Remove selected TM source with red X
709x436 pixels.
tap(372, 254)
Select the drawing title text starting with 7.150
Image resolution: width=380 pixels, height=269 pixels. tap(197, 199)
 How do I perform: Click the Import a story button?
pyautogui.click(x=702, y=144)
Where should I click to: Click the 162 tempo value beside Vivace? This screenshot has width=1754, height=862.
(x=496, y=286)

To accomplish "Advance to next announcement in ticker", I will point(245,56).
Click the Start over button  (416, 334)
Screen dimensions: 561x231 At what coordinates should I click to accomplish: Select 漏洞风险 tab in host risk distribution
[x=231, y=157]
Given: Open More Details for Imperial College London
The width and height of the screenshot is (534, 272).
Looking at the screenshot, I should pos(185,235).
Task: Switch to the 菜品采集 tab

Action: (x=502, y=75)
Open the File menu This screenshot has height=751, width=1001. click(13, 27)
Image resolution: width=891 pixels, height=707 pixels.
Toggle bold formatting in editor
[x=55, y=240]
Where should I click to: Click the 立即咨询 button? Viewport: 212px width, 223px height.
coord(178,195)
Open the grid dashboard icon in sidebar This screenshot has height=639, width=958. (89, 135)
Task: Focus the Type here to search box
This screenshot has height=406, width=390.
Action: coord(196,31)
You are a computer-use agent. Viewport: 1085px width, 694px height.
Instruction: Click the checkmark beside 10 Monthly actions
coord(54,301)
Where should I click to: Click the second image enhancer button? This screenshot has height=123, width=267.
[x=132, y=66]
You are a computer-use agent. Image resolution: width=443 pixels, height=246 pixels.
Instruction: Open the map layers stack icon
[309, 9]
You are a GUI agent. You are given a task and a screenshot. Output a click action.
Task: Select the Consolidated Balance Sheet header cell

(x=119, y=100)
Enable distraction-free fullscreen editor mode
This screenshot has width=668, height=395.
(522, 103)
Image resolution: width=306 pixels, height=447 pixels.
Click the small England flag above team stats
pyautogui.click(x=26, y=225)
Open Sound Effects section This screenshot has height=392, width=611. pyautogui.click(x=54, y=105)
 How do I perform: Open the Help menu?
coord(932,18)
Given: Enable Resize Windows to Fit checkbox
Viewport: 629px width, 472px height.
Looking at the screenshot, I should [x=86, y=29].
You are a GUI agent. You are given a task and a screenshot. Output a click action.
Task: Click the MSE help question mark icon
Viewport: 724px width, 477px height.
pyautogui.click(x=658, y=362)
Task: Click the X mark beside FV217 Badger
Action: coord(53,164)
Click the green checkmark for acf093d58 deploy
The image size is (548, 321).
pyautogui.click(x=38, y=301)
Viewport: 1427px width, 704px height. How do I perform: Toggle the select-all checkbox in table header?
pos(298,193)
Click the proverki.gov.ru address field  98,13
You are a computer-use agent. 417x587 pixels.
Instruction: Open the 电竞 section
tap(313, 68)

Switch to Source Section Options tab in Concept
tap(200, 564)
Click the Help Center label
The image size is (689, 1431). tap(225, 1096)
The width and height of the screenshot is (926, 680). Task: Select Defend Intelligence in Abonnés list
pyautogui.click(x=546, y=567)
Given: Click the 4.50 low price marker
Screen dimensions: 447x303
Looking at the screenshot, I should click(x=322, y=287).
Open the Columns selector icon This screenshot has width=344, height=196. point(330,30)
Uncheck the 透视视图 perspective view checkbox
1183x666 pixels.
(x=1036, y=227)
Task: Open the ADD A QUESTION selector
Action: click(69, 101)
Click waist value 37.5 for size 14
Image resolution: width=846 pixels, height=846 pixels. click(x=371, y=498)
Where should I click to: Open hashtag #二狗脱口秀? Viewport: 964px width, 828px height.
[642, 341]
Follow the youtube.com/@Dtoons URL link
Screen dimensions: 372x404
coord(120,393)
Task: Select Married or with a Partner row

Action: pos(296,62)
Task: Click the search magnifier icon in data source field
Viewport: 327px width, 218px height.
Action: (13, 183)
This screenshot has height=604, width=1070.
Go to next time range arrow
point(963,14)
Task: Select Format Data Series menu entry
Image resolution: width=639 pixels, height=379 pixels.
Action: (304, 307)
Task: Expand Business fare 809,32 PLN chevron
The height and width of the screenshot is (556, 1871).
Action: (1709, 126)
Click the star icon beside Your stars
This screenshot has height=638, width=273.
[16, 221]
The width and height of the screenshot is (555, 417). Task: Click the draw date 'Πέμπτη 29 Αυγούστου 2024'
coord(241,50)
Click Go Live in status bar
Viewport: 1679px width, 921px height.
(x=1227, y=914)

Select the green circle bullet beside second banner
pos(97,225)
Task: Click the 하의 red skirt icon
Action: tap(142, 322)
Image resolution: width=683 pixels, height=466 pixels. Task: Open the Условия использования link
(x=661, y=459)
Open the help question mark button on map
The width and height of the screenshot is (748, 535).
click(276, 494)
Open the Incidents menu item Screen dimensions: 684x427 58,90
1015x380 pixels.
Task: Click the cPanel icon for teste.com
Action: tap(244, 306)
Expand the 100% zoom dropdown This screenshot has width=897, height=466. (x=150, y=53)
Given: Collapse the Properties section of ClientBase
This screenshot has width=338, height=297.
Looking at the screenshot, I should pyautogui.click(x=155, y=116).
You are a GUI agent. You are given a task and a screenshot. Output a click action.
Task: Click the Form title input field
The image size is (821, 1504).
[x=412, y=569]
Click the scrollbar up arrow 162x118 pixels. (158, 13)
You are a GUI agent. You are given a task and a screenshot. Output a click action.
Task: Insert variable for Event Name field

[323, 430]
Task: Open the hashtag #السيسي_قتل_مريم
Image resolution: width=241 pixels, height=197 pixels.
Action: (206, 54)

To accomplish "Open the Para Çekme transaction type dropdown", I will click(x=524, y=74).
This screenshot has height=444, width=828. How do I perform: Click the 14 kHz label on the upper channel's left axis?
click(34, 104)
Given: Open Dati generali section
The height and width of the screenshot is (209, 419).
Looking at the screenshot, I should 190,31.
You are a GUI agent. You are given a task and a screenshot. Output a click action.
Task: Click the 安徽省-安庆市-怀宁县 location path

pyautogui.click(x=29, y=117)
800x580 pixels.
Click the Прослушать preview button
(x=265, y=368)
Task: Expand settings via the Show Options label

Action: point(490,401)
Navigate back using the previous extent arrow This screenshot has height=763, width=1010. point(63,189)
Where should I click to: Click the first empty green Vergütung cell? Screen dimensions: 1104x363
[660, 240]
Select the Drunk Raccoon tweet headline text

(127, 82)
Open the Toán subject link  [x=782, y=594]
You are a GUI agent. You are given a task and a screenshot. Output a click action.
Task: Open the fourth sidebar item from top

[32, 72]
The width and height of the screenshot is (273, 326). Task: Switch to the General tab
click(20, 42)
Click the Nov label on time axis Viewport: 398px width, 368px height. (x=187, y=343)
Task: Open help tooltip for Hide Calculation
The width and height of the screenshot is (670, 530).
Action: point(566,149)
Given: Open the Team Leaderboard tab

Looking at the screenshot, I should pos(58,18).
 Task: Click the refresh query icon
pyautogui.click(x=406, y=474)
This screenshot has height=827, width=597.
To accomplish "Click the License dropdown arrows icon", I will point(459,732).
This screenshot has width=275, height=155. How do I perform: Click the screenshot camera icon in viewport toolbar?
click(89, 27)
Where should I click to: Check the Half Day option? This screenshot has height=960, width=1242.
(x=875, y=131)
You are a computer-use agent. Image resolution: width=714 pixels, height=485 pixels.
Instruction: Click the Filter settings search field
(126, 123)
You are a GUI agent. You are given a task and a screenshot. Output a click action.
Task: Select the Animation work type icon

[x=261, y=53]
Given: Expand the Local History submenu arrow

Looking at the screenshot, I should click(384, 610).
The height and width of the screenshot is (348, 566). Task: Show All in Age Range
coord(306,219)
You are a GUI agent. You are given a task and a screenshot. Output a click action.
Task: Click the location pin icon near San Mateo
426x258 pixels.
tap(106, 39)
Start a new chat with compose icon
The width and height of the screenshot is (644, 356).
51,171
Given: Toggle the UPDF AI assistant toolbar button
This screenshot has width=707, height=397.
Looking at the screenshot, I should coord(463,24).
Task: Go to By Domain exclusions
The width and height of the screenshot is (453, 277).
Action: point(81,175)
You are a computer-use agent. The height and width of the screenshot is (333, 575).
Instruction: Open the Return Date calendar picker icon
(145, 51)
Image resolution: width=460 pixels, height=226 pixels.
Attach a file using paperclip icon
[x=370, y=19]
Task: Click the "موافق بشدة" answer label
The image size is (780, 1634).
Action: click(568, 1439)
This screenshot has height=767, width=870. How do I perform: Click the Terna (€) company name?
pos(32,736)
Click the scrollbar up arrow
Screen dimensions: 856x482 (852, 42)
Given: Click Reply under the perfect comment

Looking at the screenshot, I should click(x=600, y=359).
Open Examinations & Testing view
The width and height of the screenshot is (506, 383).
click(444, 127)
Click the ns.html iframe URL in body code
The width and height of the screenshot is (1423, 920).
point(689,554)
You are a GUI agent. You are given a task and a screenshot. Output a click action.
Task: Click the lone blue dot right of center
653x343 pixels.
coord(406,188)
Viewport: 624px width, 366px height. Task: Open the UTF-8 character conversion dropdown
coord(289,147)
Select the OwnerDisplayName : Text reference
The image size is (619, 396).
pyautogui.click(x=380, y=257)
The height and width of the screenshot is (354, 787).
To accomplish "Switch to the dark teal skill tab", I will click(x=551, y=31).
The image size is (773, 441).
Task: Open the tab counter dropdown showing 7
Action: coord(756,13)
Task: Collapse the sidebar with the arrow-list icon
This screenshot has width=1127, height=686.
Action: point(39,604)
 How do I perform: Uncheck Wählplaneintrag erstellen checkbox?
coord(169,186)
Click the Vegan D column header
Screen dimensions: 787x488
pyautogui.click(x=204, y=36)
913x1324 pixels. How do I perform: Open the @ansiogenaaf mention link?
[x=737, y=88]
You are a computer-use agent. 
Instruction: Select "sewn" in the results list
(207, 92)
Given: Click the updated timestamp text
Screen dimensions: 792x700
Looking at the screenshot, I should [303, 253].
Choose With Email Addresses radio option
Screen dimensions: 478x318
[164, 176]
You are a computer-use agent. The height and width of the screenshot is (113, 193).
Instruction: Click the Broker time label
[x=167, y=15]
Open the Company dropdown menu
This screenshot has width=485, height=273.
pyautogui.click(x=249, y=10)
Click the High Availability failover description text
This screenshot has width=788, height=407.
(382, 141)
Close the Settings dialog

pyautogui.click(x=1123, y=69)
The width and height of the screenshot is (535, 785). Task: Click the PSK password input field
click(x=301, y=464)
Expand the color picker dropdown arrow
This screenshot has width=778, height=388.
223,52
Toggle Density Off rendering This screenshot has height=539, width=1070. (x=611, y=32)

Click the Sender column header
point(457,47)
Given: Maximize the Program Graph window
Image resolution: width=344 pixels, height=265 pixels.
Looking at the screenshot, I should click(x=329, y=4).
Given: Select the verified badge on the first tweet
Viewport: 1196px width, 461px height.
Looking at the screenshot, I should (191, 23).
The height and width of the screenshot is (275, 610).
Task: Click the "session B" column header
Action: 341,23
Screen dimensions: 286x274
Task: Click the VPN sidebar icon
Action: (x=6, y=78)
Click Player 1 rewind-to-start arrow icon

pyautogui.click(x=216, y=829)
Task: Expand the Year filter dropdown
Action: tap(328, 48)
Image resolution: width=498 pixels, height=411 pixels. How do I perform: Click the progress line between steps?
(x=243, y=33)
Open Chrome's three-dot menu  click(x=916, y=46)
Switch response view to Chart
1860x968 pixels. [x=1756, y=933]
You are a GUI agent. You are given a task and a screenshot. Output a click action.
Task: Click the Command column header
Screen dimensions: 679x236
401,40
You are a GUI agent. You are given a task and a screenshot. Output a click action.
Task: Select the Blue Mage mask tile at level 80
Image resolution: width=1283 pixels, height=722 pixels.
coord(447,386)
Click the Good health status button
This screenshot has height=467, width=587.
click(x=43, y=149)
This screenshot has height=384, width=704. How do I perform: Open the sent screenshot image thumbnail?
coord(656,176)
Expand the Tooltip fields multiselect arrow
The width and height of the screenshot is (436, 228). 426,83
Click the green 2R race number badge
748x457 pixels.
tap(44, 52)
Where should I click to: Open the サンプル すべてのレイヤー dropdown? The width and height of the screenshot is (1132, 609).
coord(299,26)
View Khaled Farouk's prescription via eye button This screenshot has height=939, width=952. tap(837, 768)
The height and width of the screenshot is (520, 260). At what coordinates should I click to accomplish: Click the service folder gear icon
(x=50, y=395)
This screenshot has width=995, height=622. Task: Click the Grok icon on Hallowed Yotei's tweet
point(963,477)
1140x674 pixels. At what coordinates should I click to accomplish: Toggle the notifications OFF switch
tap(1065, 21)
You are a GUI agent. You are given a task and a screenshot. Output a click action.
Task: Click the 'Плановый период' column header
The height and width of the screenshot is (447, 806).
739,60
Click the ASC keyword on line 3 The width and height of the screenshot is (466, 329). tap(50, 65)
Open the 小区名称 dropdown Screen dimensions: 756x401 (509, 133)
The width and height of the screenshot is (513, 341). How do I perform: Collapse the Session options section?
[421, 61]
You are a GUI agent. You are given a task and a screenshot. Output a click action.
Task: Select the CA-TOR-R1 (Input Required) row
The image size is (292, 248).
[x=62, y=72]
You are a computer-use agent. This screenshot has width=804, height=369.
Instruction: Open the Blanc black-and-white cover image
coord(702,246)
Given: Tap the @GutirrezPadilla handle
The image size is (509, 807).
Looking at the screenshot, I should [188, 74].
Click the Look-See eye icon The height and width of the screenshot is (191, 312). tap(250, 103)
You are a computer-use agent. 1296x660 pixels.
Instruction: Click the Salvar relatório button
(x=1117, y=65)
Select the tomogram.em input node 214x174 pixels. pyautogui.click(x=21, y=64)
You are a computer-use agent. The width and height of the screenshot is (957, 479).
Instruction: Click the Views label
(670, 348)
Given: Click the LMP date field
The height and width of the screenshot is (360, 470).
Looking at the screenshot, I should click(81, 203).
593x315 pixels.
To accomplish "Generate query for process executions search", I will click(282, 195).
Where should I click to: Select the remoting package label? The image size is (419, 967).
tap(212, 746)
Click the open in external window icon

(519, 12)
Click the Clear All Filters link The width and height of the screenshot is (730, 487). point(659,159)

WORK INSTRUCTIONS >> If a line in the entries includes the word "computer", copy that line out.

SOLUTION TO THE EXERCISE >>
You are a computer-use agent. Viewport: 1085px width, 694px height.
You are a computer-use agent. Image resolution: width=443 pixels, height=246 pixels.
You are a computer-use agent. 417x587 pixels.
You are a computer-use agent. Image resolution: width=714 pixels, height=485 pixels.
You are a computer-use agent. The height and width of the screenshot is (333, 575).
You are a computer-use agent. 
You are a computer-use agent. The height and width of the screenshot is (113, 193).
You are a computer-use agent. This screenshot has width=804, height=369.
You are a computer-use agent. 1296x660 pixels.
You are a computer-use agent. The width and height of the screenshot is (957, 479).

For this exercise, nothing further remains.